Last updated on 2014.03.03
In January 2013, Judge Gene Paul Kean dismissed the state's flimsy case against of Shirley Schwab and Brandon Taliaferro for witness tampering and other charges. Last December, Judge Kean ordered the expungement five of the counts on which Taliaferro was arrested, noting with distaste the state's brazen disregard for court orders.
But Schwab says justice still hasn't been done. Schwab thus appears to be launching a whistleblowing campaign to challenge the state and raise money for legal costs. Her first public salvo is this video, summarizing her argument that the state has abused its power to shield a sexually abusive foster father and his silently complicit wife and protect itself from a lawsuit on behalf of abused Native American children:
To summarize Schwab's narrative:
The South Dakota Department of Social Services had evidence for over a decade that the five Native American children it placed in the home of Richard and Wendy Mette in Aberdeen. In 2001, DSS had the Mettes sign a contract requiring that they lock up pornographic materials in their home and refrain from touching the children. In 2007, DSS documented porn, physical beatings, and sexual touching the home. DSS left the children in the home.
Richard Mette was arrested in November 2010 and later indicted on multiple counts of physical and sexual abuse. Wendy Mette was indicted in March 2011 for child abuse.

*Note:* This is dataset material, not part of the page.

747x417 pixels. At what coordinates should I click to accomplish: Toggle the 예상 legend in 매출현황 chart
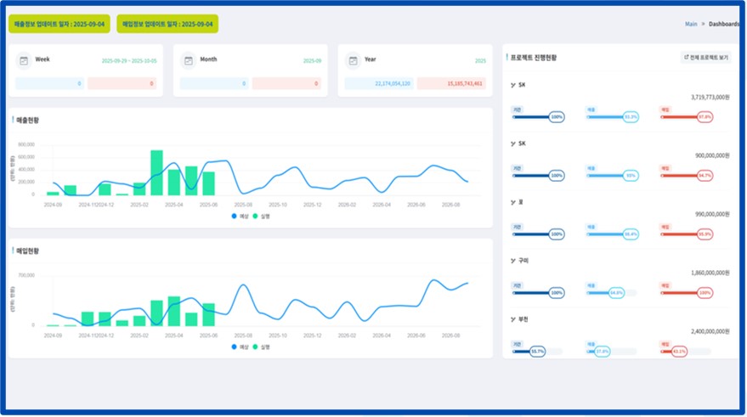240,217
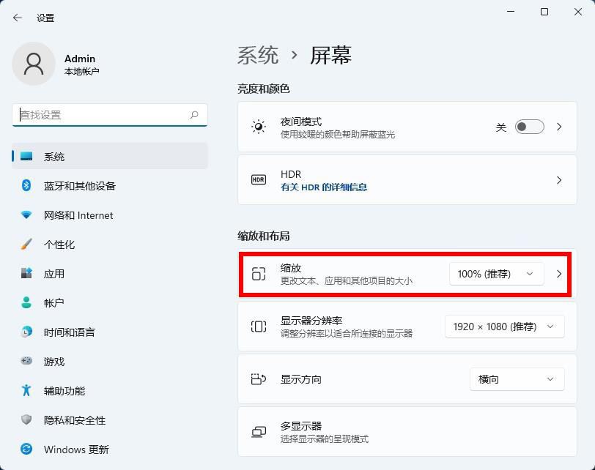Click the back arrow in title bar
The height and width of the screenshot is (470, 595).
tap(18, 18)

On June 1, 2011, court-appointed guardian ad litem Scott Heidepriem reported that there was the potential for the Mettes' Native American foster children to pursue a civil claim against the state. The threat of such legal action, says Schwab, prompted the state to dismantle the team assembled to protect the children and sabotage its own case against the Mettes. Schwab alleges that the state executed and leaked search warrants against herself and Taliferro in order to cast doubt on the allegations against the Mettes. The state completely shielded itself from civil litigation by dropping all charges against Wendy Mette and returning the abused children to her legal guardianship.
Schwab says she and Taliaferro have incurred a quarter million dollars (and counting: the state is still fighting them) in legal costs. This video is part of her effort to raise money to cover past, present, and future litigation.